Records contained in a dataset
↓
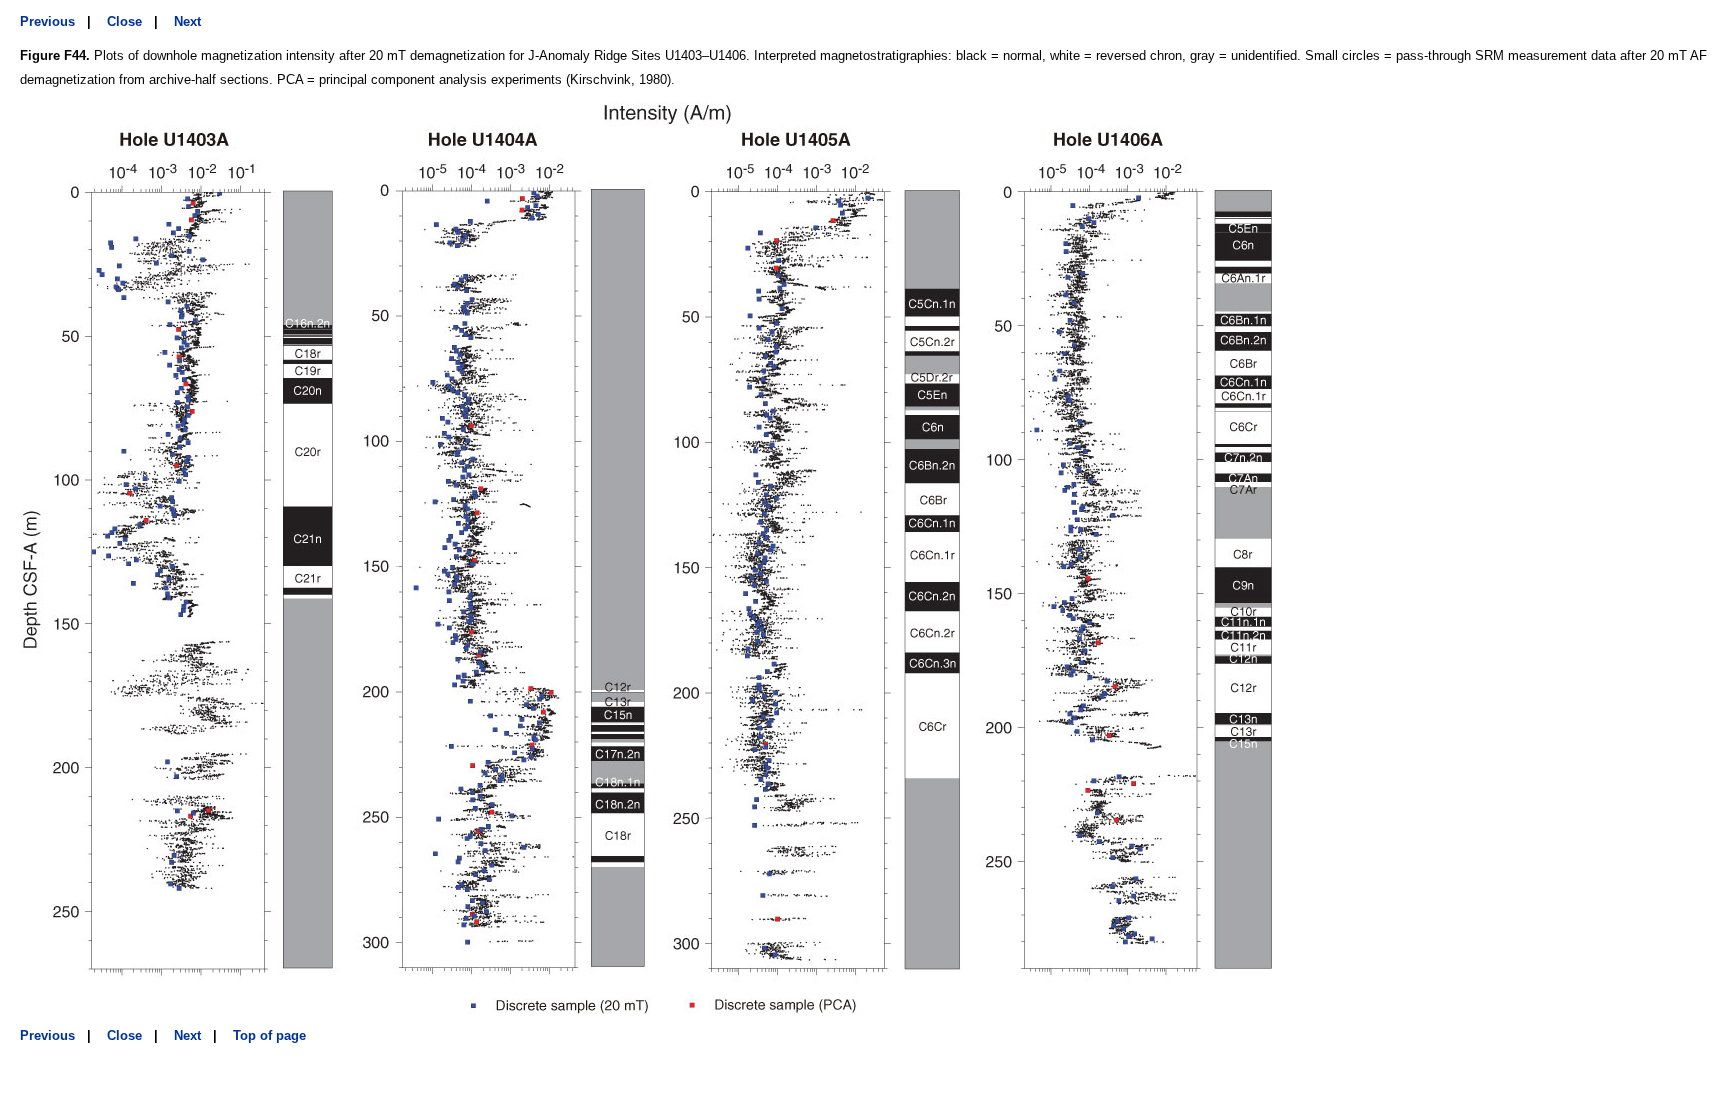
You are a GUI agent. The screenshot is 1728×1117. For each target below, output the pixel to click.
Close (124, 21)
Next (187, 21)
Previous (47, 21)
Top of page (269, 1035)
↑
## WHAT YOU HAVE TO DO
A faithful copy of every entry is needed, omitting each image.

## TASK RESPONSE
You are a GUI agent. The screenshot is 1728×1117. For each target below, output the pixel to click.
Close (124, 21)
Next (187, 21)
Previous (47, 21)
Top of page (269, 1035)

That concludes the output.